New Year’s Postcard From 1909 Unlocks Decades Of Bernal Family History

New Year’s Postcard From 1909 Unlocks Decades Of Bernal Family History
George Hill, Sr. in the 1920s and his wife, Ellen (photo taken in 1915). | Photos: John Hill/Bernalwood
By Todd Lappin - Published on January 03, 2018.

This story is adapted from an article written by Vicky Walker for Bernalwood.

Last fall, while working at the Vintage Paper Fair in Golden Gate Park, Bernal Heights History Project member Vicky Walker came across something unexpected while browsing a vendor's 25-cent boxes.

"The image on the front was a New Year’s greeting from 1909, but the address on the back revealed that it had been sent to Mrs. M. J. Hills at 15 Patton Street in Bernal Heights," she wrote.

This postcard was mailed in 1909 to a Bernal Heights family.

Research revealed that the postcard's recipient was Mercy Jane Watts Hills (1854-1918), "paternal grandmother of John Hills, with whom I have been corresponding for a few years now about Bernal, and whose family played an important role in the history of San Francisco."

In the 1870s, Mercy's husband, Charles E. Hills Sr. (1854-1947), was one of four brothers who started a grocery store that eventually developed into Hills Bros. Coffee, one of the first global coffee brands. One of many coffee companies founded in San Francisco, their processing plant still stands at 2 Harrison St.

"Family lore has it that Charles bailed out his investment of $500 in the coffee company as he needed the money for family purposes, and he thought the business would go nowhere," according to Walker.

Hills Bros. Coffee is now owned by an Italian corporation.

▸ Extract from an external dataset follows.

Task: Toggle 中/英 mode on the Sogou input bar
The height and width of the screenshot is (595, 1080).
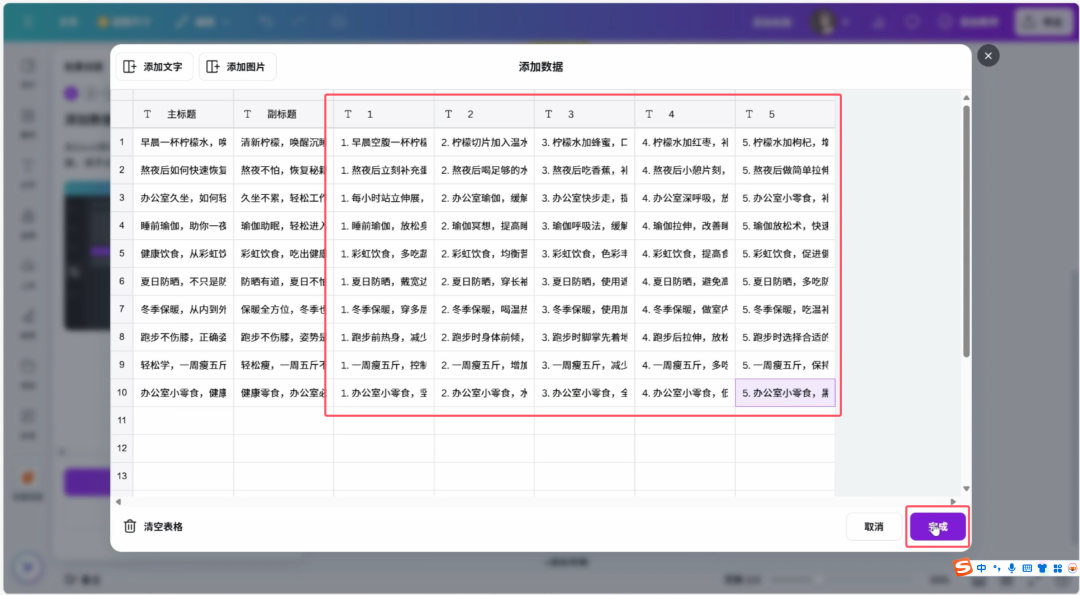Action: (x=981, y=568)
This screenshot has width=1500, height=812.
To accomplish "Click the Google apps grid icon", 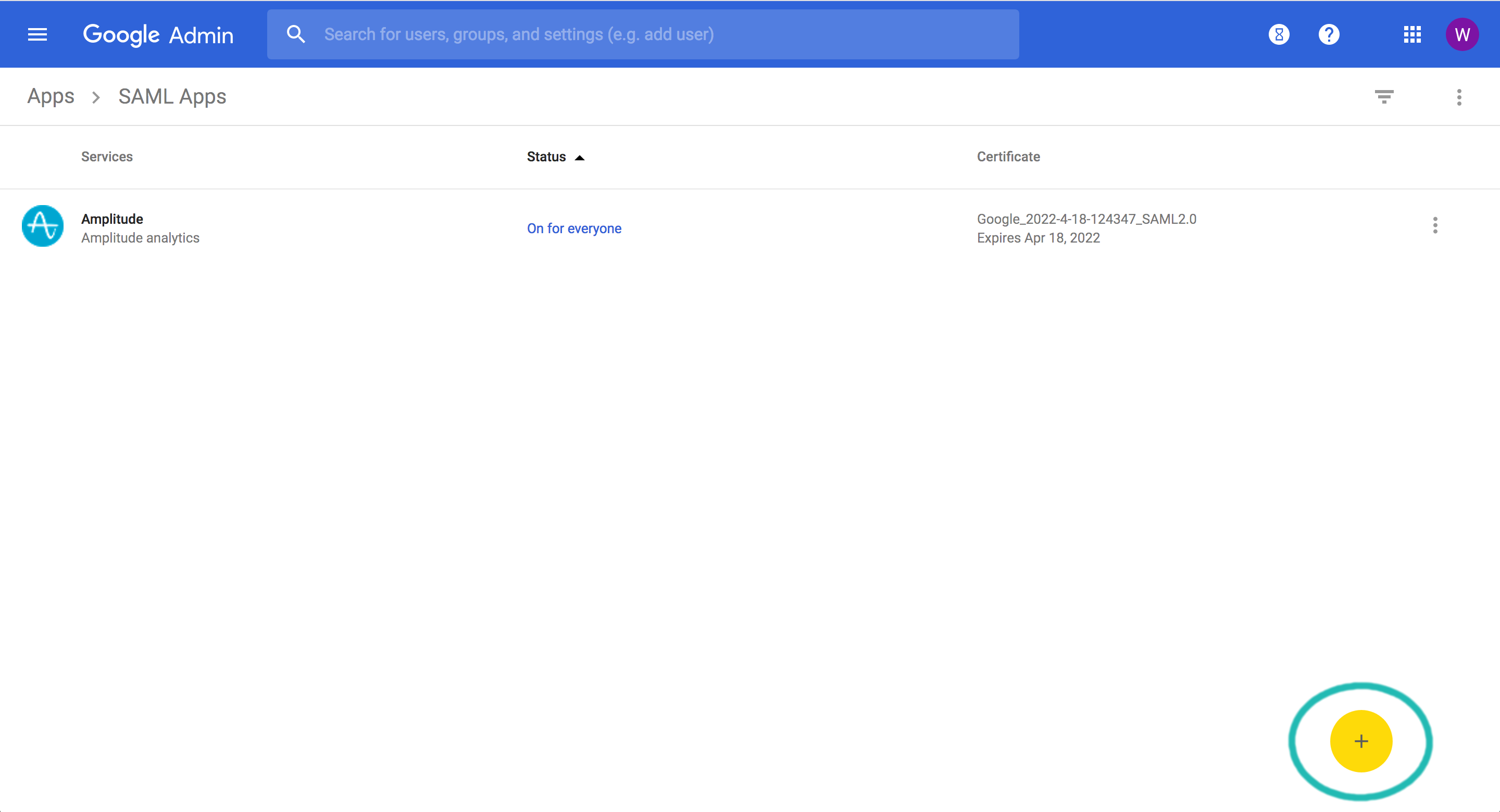I will click(x=1412, y=34).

According to water records, the Hills' house at 15 Patton St. was built around 1892, and was initially owned by George D. Mayle, who operated "coffee parlors" in San Francisco. 

"Charles Hills, who later worked as a ship’s carpenter, and Mercy bought the single-story house in 1899 and that’s where they raised their children Fannie, Helen, Jennie, Charles, and George," reported Walker. 

George's son, John, shared several photos with Walker to aid her research.

Postcard recipient Mercy Jane Watts Hills in the 1890s.

“Looking stern in pictures in those days, as you know, was usual," he told her. "My father always told me that Mercy was the loveliest woman: saintly, happy, secure, and pleasant, a Baptist and stern-looking notwithstanding.”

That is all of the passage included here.